# TASK INSTRUCTIONS
The entries below must be repeated exactly. None may be skipped.

BEGIN GIVEN RECORDS

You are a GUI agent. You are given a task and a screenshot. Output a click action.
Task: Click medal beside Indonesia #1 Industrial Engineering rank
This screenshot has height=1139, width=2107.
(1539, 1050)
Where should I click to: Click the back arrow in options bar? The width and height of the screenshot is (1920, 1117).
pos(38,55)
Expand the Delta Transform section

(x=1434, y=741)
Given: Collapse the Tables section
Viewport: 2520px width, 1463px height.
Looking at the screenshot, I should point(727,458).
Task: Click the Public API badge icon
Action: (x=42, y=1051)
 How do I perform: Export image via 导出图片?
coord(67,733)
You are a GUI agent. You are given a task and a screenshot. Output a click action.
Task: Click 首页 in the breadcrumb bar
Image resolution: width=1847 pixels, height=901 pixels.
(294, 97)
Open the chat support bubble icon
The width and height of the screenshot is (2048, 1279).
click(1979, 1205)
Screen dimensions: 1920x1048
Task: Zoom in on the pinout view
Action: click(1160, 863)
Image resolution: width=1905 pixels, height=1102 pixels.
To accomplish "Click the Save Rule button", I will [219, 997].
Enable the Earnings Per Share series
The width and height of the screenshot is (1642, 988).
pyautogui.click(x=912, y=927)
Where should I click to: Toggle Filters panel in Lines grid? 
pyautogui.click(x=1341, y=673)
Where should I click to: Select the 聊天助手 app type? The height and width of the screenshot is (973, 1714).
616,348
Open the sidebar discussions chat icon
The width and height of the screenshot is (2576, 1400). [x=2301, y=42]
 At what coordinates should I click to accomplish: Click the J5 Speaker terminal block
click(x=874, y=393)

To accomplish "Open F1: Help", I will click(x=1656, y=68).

END GIVEN RECORDS

# WRITTEN ANSWER
You are a GUI agent. You are given a task and a screenshot. Output a click action.
Task: Click medal beside Indonesia #1 Industrial Engineering rank
This screenshot has height=1139, width=2107.
(1539, 1050)
Where should I click to: Click the back arrow in options bar? The width and height of the screenshot is (1920, 1117).
pos(38,55)
Expand the Delta Transform section

(x=1434, y=741)
Given: Collapse the Tables section
Viewport: 2520px width, 1463px height.
Looking at the screenshot, I should point(727,458).
Task: Click the Public API badge icon
Action: (x=42, y=1051)
 How do I perform: Export image via 导出图片?
coord(67,733)
You are a GUI agent. You are given a task and a screenshot. Output a click action.
Task: Click 首页 in the breadcrumb bar
Image resolution: width=1847 pixels, height=901 pixels.
(294, 97)
Open the chat support bubble icon
The width and height of the screenshot is (2048, 1279).
click(1979, 1205)
Screen dimensions: 1920x1048
Task: Zoom in on the pinout view
Action: click(1160, 863)
Image resolution: width=1905 pixels, height=1102 pixels.
To accomplish "Click the Save Rule button", I will [219, 997].
Enable the Earnings Per Share series
The width and height of the screenshot is (1642, 988).
pyautogui.click(x=912, y=927)
Where should I click to: Toggle Filters panel in Lines grid? 
pyautogui.click(x=1341, y=673)
Where should I click to: Select the 聊天助手 app type? The height and width of the screenshot is (973, 1714).
616,348
Open the sidebar discussions chat icon
The width and height of the screenshot is (2576, 1400). [x=2301, y=42]
 At what coordinates should I click to accomplish: Click the J5 Speaker terminal block
click(x=874, y=393)

To accomplish "Open F1: Help", I will click(x=1656, y=68).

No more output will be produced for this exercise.